**TASK DETAILS**
Starting from the first line, set down the entire listing exactly.

____

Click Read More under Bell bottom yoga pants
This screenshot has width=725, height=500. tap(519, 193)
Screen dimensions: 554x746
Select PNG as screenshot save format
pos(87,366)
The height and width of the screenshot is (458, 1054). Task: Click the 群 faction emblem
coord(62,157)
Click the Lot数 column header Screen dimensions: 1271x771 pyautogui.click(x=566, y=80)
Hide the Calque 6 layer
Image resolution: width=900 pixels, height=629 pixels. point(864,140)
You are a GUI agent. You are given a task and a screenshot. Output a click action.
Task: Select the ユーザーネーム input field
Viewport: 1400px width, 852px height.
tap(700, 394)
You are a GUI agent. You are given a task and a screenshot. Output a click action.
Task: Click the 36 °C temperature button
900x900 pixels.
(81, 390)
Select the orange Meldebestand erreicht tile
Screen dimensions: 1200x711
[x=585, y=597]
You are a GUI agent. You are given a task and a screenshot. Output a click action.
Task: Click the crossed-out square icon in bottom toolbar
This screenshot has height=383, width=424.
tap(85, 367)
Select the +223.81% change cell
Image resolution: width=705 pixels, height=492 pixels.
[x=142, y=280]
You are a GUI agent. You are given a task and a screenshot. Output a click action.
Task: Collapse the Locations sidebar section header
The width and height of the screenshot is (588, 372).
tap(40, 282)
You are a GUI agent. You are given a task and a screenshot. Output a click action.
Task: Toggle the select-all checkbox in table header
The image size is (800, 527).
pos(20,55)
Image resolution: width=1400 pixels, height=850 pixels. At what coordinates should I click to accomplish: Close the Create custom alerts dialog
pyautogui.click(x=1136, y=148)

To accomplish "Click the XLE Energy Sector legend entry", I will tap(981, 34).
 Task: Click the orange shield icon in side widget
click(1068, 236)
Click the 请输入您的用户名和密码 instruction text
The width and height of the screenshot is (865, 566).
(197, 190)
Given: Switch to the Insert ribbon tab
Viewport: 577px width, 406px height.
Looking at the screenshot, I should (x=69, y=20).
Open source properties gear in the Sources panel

____

**SOLVED EXERCISE**
Click Read More under Bell bottom yoga pants
This screenshot has width=725, height=500. tap(519, 193)
Screen dimensions: 554x746
Select PNG as screenshot save format
pos(87,366)
The height and width of the screenshot is (458, 1054). Task: Click the 群 faction emblem
coord(62,157)
Click the Lot数 column header Screen dimensions: 1271x771 pyautogui.click(x=566, y=80)
Hide the Calque 6 layer
Image resolution: width=900 pixels, height=629 pixels. point(864,140)
You are a GUI agent. You are given a task and a screenshot. Output a click action.
Task: Select the ユーザーネーム input field
Viewport: 1400px width, 852px height.
tap(700, 394)
You are a GUI agent. You are given a task and a screenshot. Output a click action.
Task: Click the 36 °C temperature button
900x900 pixels.
(81, 390)
Select the orange Meldebestand erreicht tile
Screen dimensions: 1200x711
[x=585, y=597]
You are a GUI agent. You are given a task and a screenshot. Output a click action.
Task: Click the crossed-out square icon in bottom toolbar
This screenshot has height=383, width=424.
tap(85, 367)
Select the +223.81% change cell
Image resolution: width=705 pixels, height=492 pixels.
[x=142, y=280]
You are a GUI agent. You are given a task and a screenshot. Output a click action.
Task: Collapse the Locations sidebar section header
The width and height of the screenshot is (588, 372).
tap(40, 282)
You are a GUI agent. You are given a task and a screenshot. Output a click action.
Task: Toggle the select-all checkbox in table header
The image size is (800, 527).
pos(20,55)
Image resolution: width=1400 pixels, height=850 pixels. At what coordinates should I click to accomplish: Close the Create custom alerts dialog
pyautogui.click(x=1136, y=148)

To accomplish "Click the XLE Energy Sector legend entry", I will tap(981, 34).
 Task: Click the orange shield icon in side widget
click(1068, 236)
Click the 请输入您的用户名和密码 instruction text
The width and height of the screenshot is (865, 566).
(197, 190)
Given: Switch to the Insert ribbon tab
Viewport: 577px width, 406px height.
Looking at the screenshot, I should (x=69, y=20).
Open source properties gear in the Sources panel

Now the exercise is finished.